RCDs are covered by the following standards. In some cases the IEC standard is still under review in IEC or CENELEC and awaiting formal adoption by member countries.
RCCBs IEC61008, EN61008, ISEN61008
RCBOs IEC61009, EN61009, ISEN61009
SRCDs IEC61541 (presently being prepared)
PRCDs IEC61540 HD61540
IEC, CENELEC and National Standards can also have subsections to cover different types of RCDs within the main standard, as follows.
RCCBs ISEN61008-1 = Main body
ISEN61008-2-1 = Section applicable to voltage independent RCCBs
ISIEC61008-2-1 = Section applicable to voltage dependent RCCBs
RCBOs ISEN61009-1 = Main body
ISEN61009-2-1 = Section applicable to voltage independent RCBOs
ISIEC61009-2-1 = Section applicable to voltage dependent RCBOs
Q: Where Should RCDs be Fitted?
A: The Irish Wiring Rules, (the Rules), more correctly known as the National Rules for Electrical Installations, Third Edition, ET 101, current edition, as published by the Electro-Technical Council of Ireland sets out the requirements with regard to the use of RCDs in Ireland.

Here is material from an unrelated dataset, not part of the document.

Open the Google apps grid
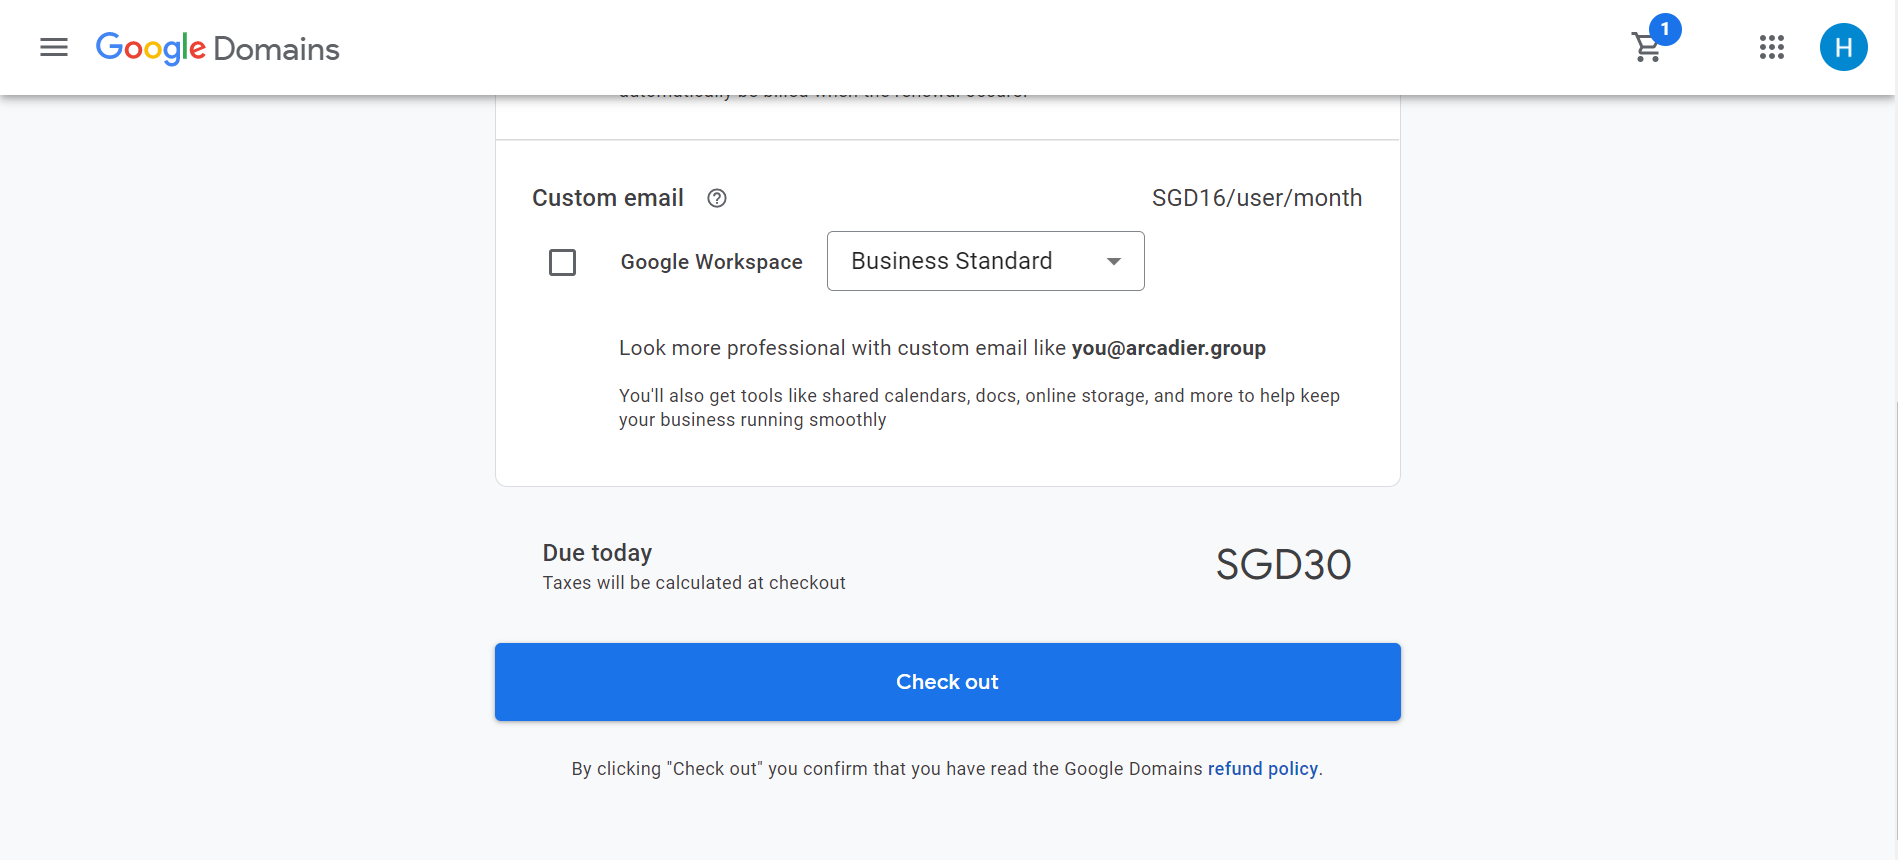 click(1771, 47)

Q: Where can I get more information about the use of RCDs?
A: ETCI has published a Guide to the Use of Residual Current Deices, ET214, which is available from ETCI offices.
Q: I have a 30mA RCD fitted in my house and it keeps tripping for no apparent reason. What can I do?
A: A Get an electrician to check the installation. The RCD tripping could be an indication of a deterioration in the electrical insulation of wiring or appliances.
Q: I have a 30mA RCD which occasionally trips for no apparent reason. Can I simply change it for a 100mA unit?
A: No. The 30mA RCD was installed to provide shock protection. This cannot be assured by a 100mA RCD because it may prevent let-go and heart fibrillation. The RCD may be of an older design which is prone to nuisance tripping. Try having it changed for a new one.
Q: How often should I test the RCD?
A: Manufacturers tend to advise users to "test often" or "test frequently", but these terms are not defined. Testing every 3 - 6 months would be considered acceptable where the RCD is fitted in a consumer unit and may be slightly inaccessible. However, SRCDs and PRCDs could certainly be tested more frequently because of their ready accessibility.
Use the changeover from Winter Time to Summer Time or vice versa as an opportunity to test the RCD. You have to reset clocks anyway, so why not test the RCD also.